Hepimiz için son derece yorucu ve zorlayıcı bir sene oldu, 2020. Ardı ardına gelen her bir olaydan sonra, yeniden gücümüzü toplamak, umudu hissetmek, ayağa kalkmak, ileriye ve aydınlığa yürümek biraz daha güçleşti. 

Kitlesel olarak kendini gerçekleştirmeye yönelik merak, çalışma ve dönüşümlerin hızlandığı bir dönemin ortasında, 2020’nin ağırlığını yaşamak biraz düşündürücü doğrusu. Bu durum, beni sürekli Maslow’un ihtiyaçlar hiyerarşisine götürüyor. Bu piramide göre, kendimizi gerçekleştirmeye dair ilgi duyup çalışmak gelişimimizdeki son aşama ve ancak diğer dört kategorideki ihtiyaçların karşılanmasından sonra mümkün olabiliyor. Bu ihtiyaçlar sıralarına göre karşılanmazsa, araştırmaya göre, kişi bir sonraki sıradakilere ihtiyaç duymuyor. Beklenmeyen olaylar neticesinde, bu sıralama atlanırsa da kişinin gelişimini çıkardığı bu aşamayı devamlı kılamayacağını inanılıyor.

Peki ihtiyaçlar hiyerarşisinde, sıralama nasıl?

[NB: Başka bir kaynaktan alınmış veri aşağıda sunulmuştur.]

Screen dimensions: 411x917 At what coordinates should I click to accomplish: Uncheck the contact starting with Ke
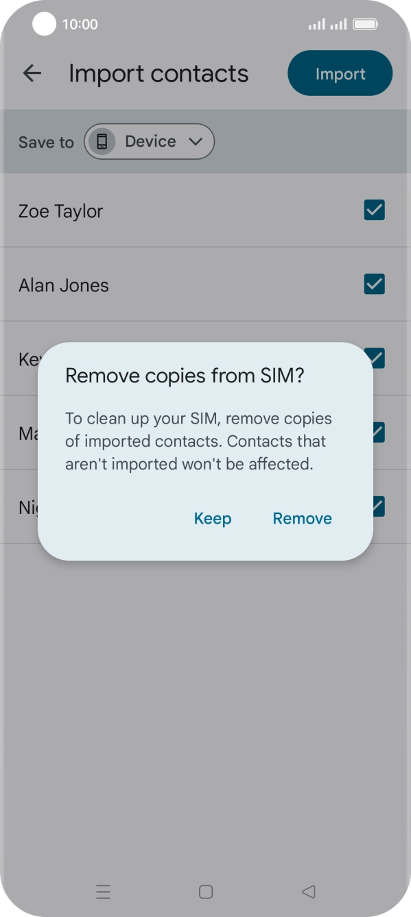tap(374, 358)
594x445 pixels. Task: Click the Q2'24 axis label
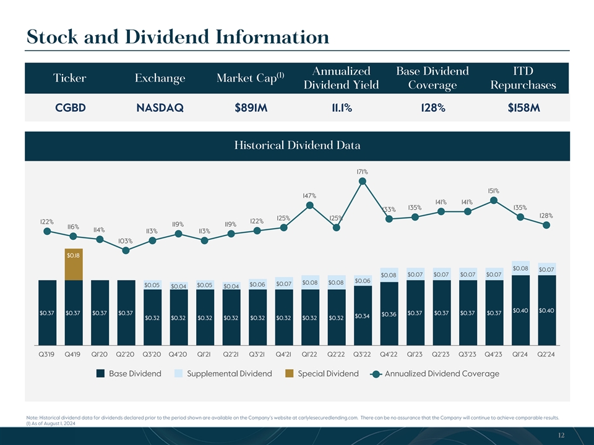(x=546, y=355)
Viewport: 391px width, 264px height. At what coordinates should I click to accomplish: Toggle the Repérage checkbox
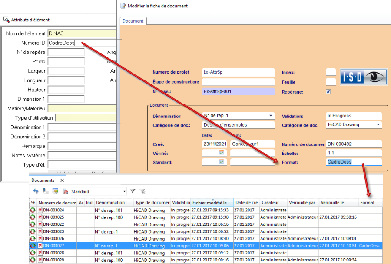[x=328, y=92]

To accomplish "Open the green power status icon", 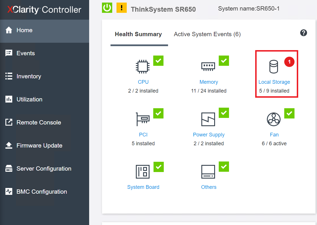I will click(x=107, y=8).
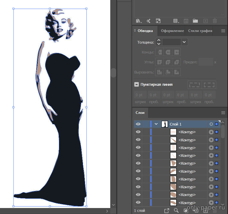Hide Слой 1 using its eye icon
The width and height of the screenshot is (228, 214).
[x=138, y=124]
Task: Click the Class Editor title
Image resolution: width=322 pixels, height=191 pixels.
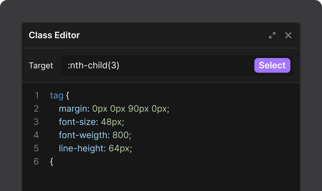Action: click(54, 35)
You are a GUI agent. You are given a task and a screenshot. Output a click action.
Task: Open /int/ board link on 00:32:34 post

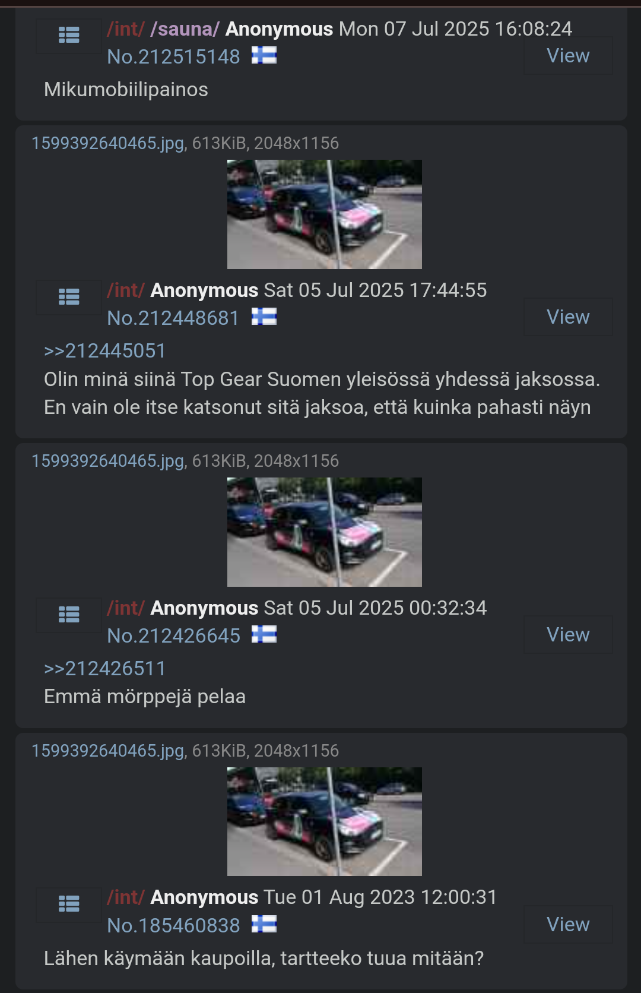126,608
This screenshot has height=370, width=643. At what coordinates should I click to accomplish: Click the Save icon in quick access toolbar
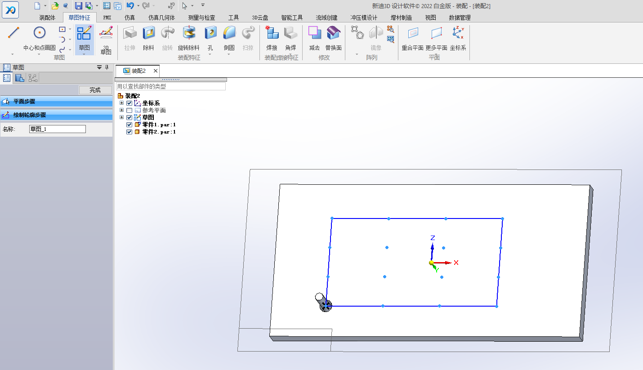coord(78,5)
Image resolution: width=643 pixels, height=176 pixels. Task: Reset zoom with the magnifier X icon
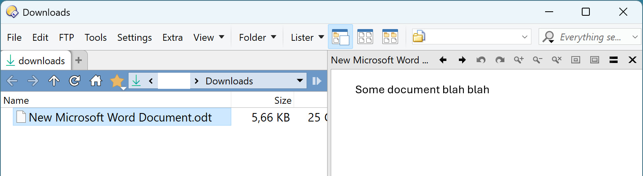point(556,60)
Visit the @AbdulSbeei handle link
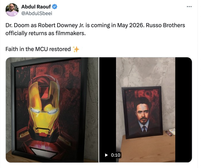 click(37, 13)
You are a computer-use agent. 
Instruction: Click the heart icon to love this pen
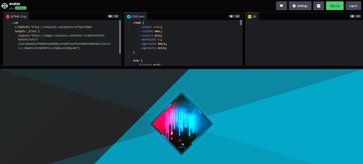281,6
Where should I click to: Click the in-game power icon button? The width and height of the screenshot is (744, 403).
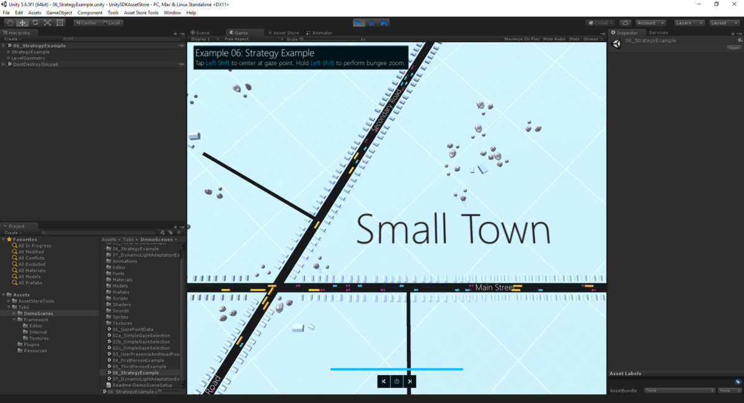coord(397,381)
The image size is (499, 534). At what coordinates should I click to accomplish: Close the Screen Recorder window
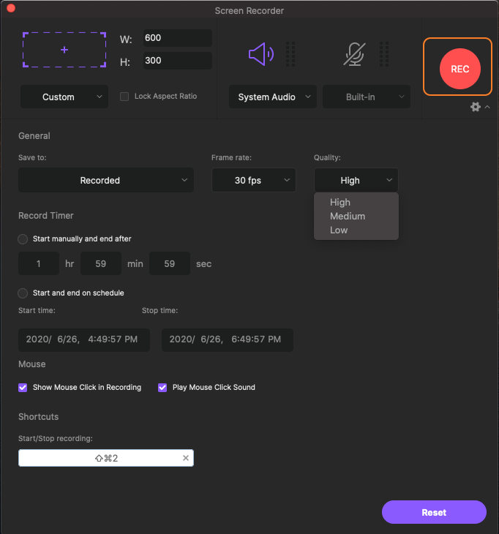tap(10, 10)

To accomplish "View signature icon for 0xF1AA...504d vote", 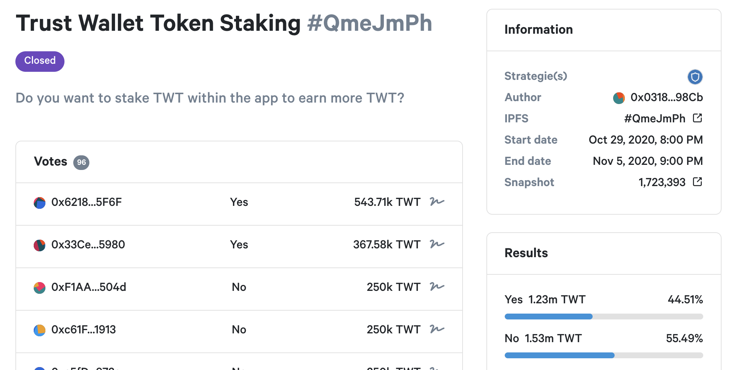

Sırasıyla; fizyolojik ihtiyaçlar, güvenlik ihtiyacı, sevgi/ait olma, saygınlık ve kendini gerçekleştirme. Bu perspektiften baktığımızda, sağlığımızdan, sevdiklerimizin ve kendimizin güvenliğimizden emin değil isek bu ihtiyaçlarımız karşılanmıyor ise, sevgi, saygı ve kendini gerçekleştirme ile ilgili ihtiyaç hissetmemiz, bunlara kafa yormamız pek olası değil. 

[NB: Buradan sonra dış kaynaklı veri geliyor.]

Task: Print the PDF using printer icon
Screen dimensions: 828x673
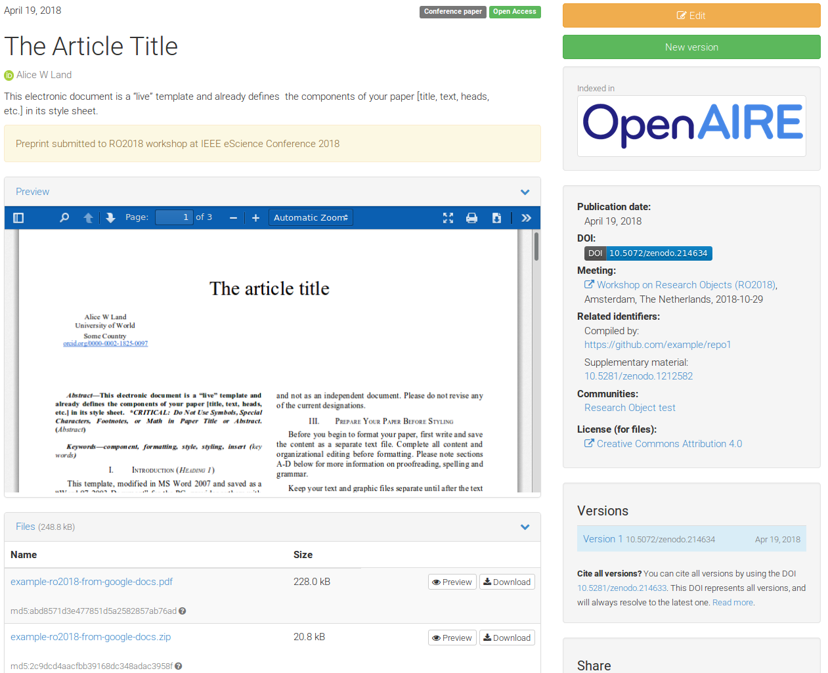Action: pyautogui.click(x=471, y=218)
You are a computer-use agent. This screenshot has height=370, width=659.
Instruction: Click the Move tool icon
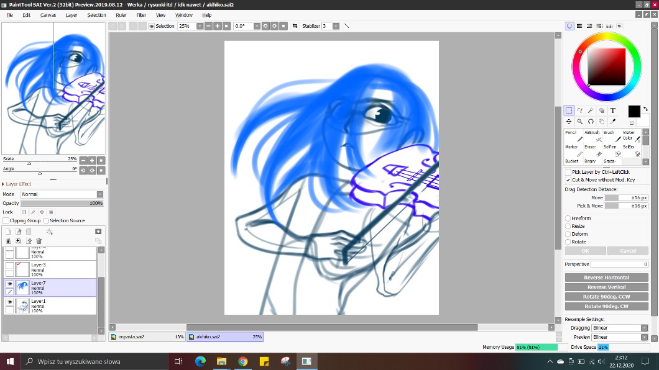(x=569, y=122)
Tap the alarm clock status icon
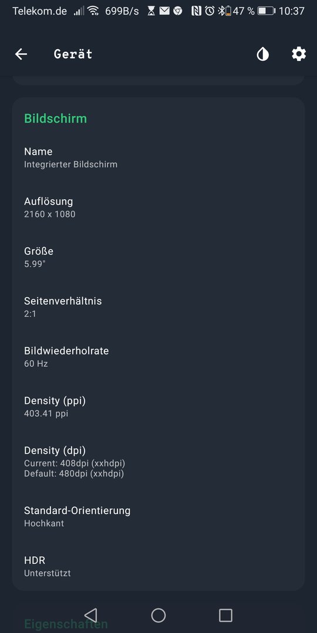The image size is (317, 633). coord(210,11)
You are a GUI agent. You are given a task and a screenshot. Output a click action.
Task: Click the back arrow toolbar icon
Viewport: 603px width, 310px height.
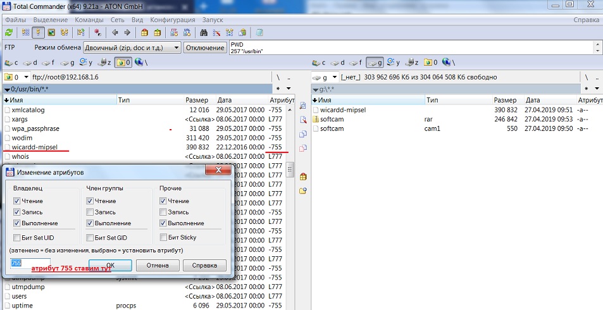[x=115, y=32]
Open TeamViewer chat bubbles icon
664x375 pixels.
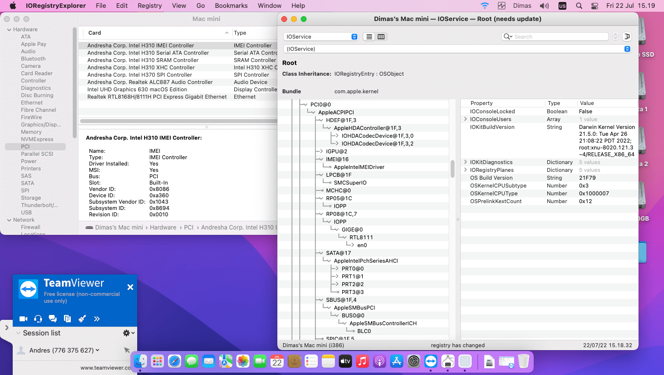pos(53,319)
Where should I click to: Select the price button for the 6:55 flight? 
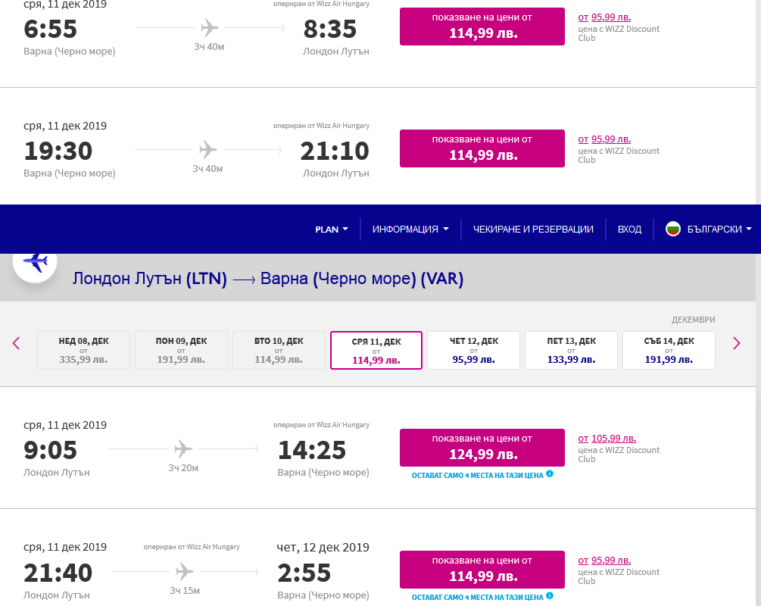482,27
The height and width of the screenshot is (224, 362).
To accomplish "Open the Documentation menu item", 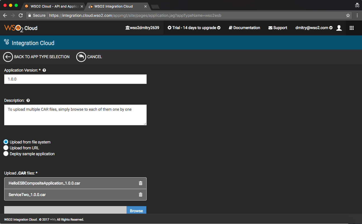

Peki insan sevgi, saygı ve kendini gerçekleştirmeye ihtiyaç duymazsa ne olur?

Arkadaşlık, dostluk, aile gibi birlikteliklerin içi boşalır, kişinin kendine ve çevresine olan sevgi, saygı ve inancı azalır, şüpheler, önyargılar ve saygısızlık artar, erdem ve değerler önemini yitirir, yaratıcılık ölür, bire olan bağ zayıflar, kişi büyük resmi göremez, kendi sezgilerinden beslenemez olur. 

Demek ki kitleleri üzüntü, korku, sinir ve endişeye gark etmek; onların içlerine düştükleri durumdan kurtulmak dışında hiçbir şey ‘düşün’ememelerine neden oluyor ve daha yönlendirilebilir, yönetilebilir, edilgen bir hale getiriyor. Düşünmenin altını çizmek istiyorum çünkü burada hislerimizi dinleyip hareket olarak hayata geçirdiğimiz yapıcı bir süreçten değil, bir döngü halinde tekrarlayan insanın iyi olma halini daha dibe çeken, kısır bir süreç olan, reaksiyondan öte bir çıkarımı olmayan düşünme halinden bahsediyorum.

Bu yüzden dirençli olmak zorundayız! Düştüğümüz yerden, yeniden ayağa kalkmak zorundayız! Tablo ne kadar karamsar olursa olsun, içinde olan umudu arayıp bulmak ona tutunmak zorundayız! Bu bireysel olduğu kadar toplumsal bir görev. Yaşadığımız üzüntü, korku, sinir, endişe gibi duygular bizlere yol göstermek istiyor. Bu duygular, içlerinde kaybolup kendimizi tüketmemiz için ya da bilinçli bilinçsiz bu duygularla oynayan insanların bizi oradan oraya sürüklemesi için değil, duygulardan ilham alıp anda yapılması gerekenleri yapmamız ve yola devam etmemiz için varlar. 

Üzülüyoruz, korkuyoruz, sinirleniyoruz, endişeleniyoruz! Peki tüm bu duyguları hissettikten sonra onlarla ne üretebiliyoruz? Yapıcı mıyız, yıkıcı mıyız?

Bu duygulardan, değer katacak bir şeyler üretebilmemiz için, reaksiyonlardan uzak durmamız gerekiyor çünkü her reaksiyonla, duyguların biriktirdiği potansiyelin aksiyona dönüşmesi için gereken enerjiyi boşa harcıyoruz. Oysa duygularımızın içinde sakince oturabilmek, onlara tanıklık etmek; bizleri gerekli olan aksiyonlara götürecek.

Özetle, endişeye, üzüntüye, korkuya, sinire gark olmayalım, reaktif olup edilgen kalmayalım! Şartlar ne kadar kötü olursa olsun, o şartları iyileştirmek, bir daha yaşanmamasını sağlamak için yapabileceğimiz aksiyonlar var. Her birimizin yetenek, tecrübe ve birikimlerimiz ölçüsünde, yapabileceği, katkı sağlayabileceği, iyi geleceği bir şeyler var. Kendimizi bu gücü hissedebilecek ve kullanabilecek kadar dirençli tutmakla sorumluyuz. Ve hepimizin ilhamı, kendi duyguları… Bunları içimizde alan açıp yapıcı, etken aksiyona dönüştürelim. Hissettiğiniz duyguya, su soruyu sorabilirsiniz? Yaşananların tekrar etmemesi, yaraların sarılması ve çözümün bir parçası olmak için yetenek, tecrübe ve birikimlerim dahilinde neler mümkün?